EXERCISE PROMPT: Arrange all of the data below into a numbered list, skipping any blank lines. Leave the pictures out of your answer.

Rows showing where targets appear
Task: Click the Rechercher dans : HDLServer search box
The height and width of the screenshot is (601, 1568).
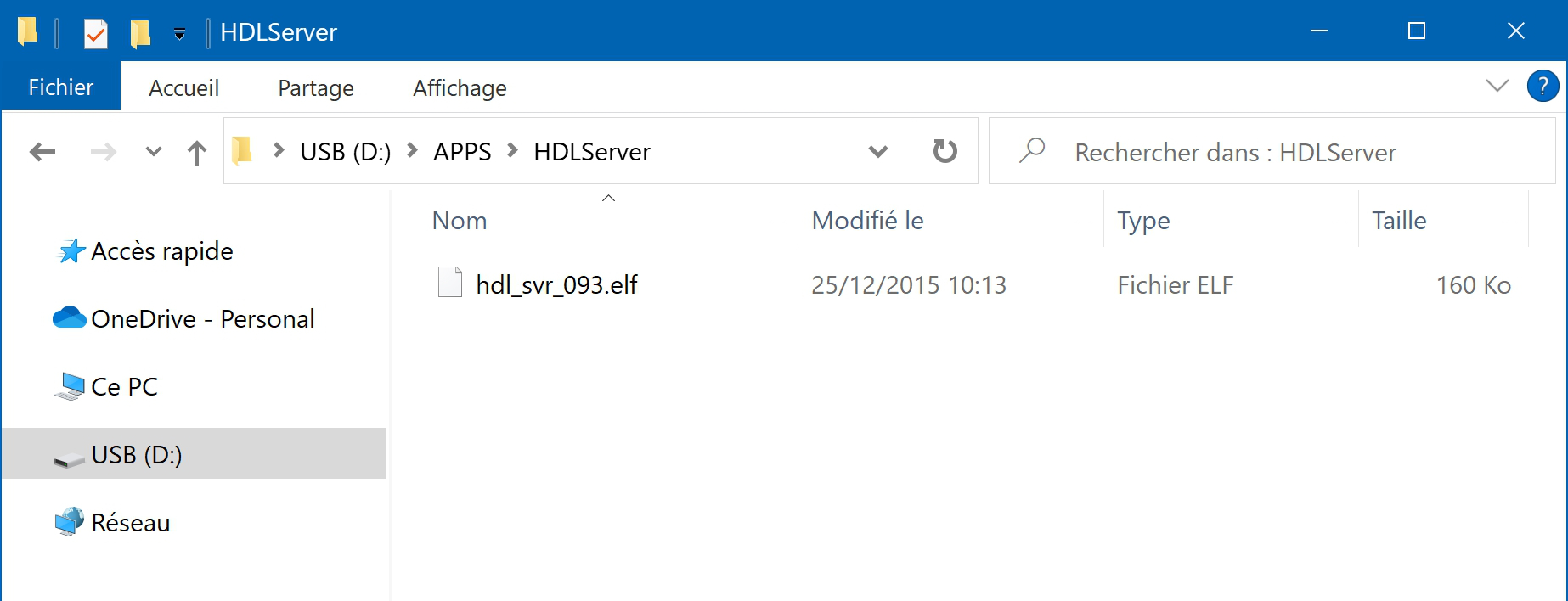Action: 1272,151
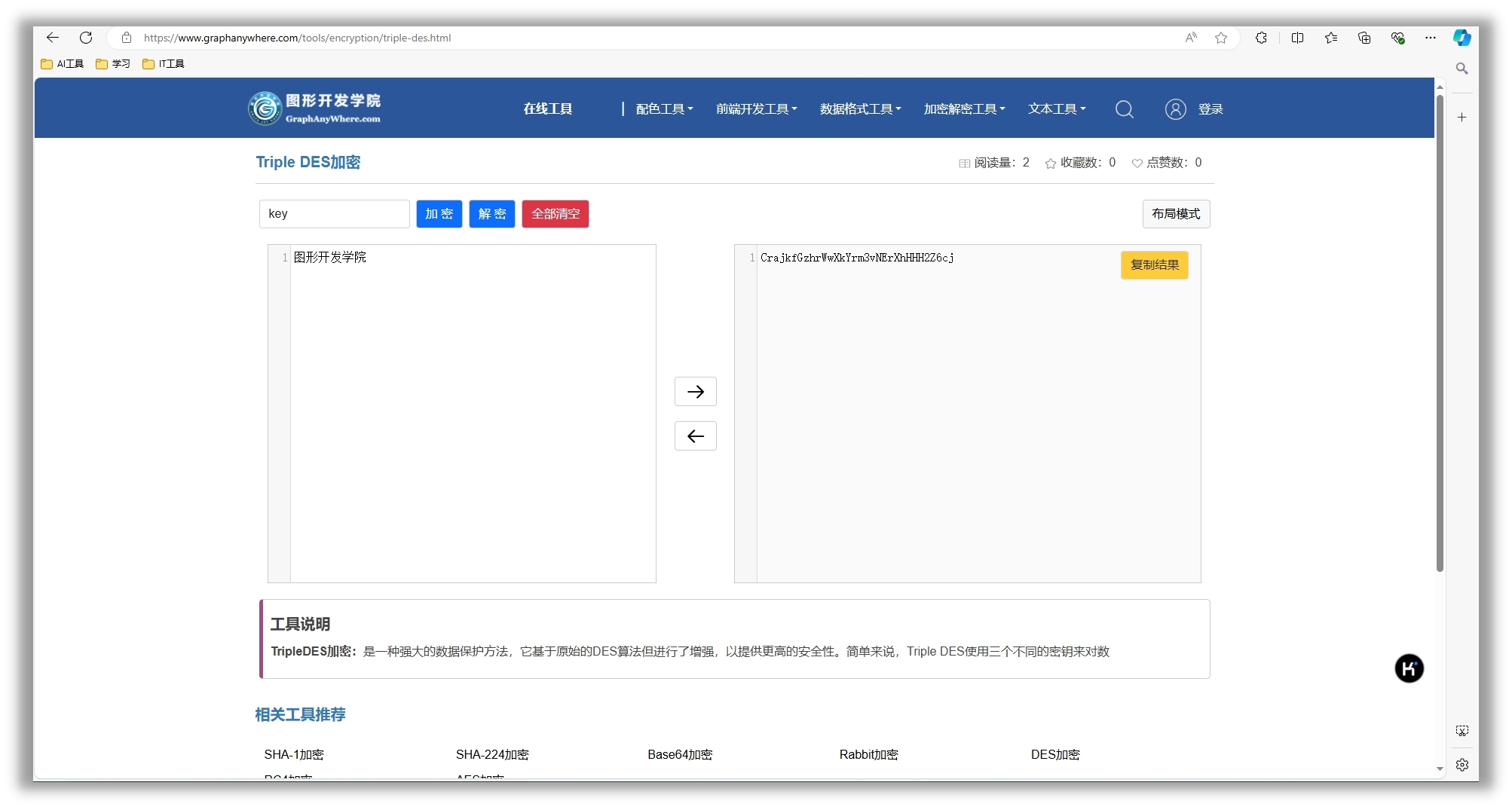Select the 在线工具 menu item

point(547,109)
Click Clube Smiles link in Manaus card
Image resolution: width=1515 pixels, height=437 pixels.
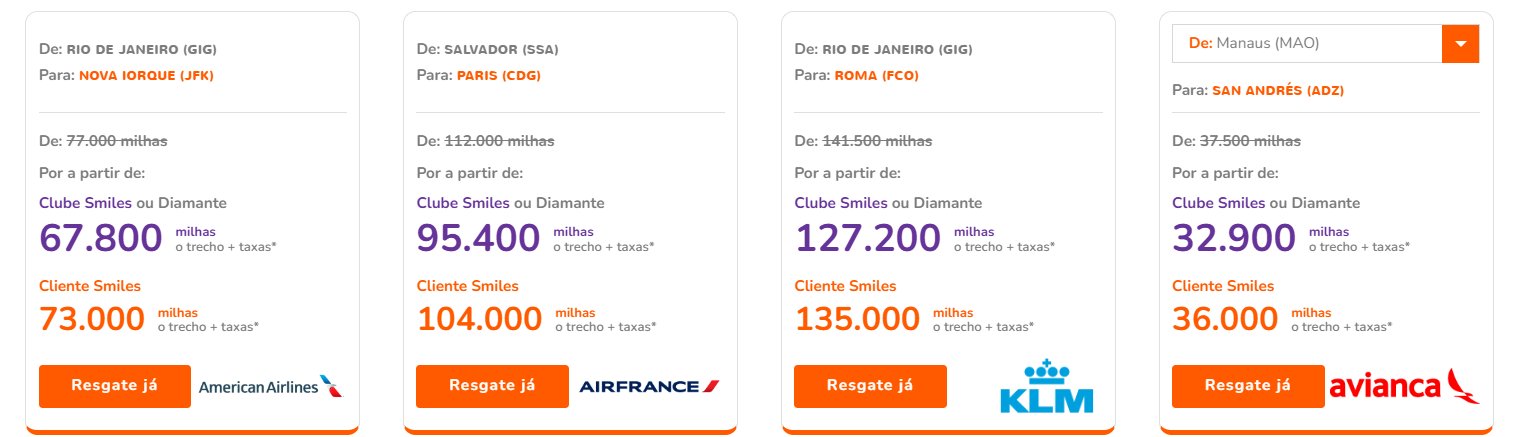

SOLUTION FOR THIS TASK:
1. Task: Click the Rechercher dans : HDLServer search box
2. The height and width of the screenshot is (601, 1568).
3. Action: 1272,151
4. Select the 在线工具 menu item
5. point(547,109)
6. Click Clube Smiles link in Manaus card
7. Image resolution: width=1515 pixels, height=437 pixels.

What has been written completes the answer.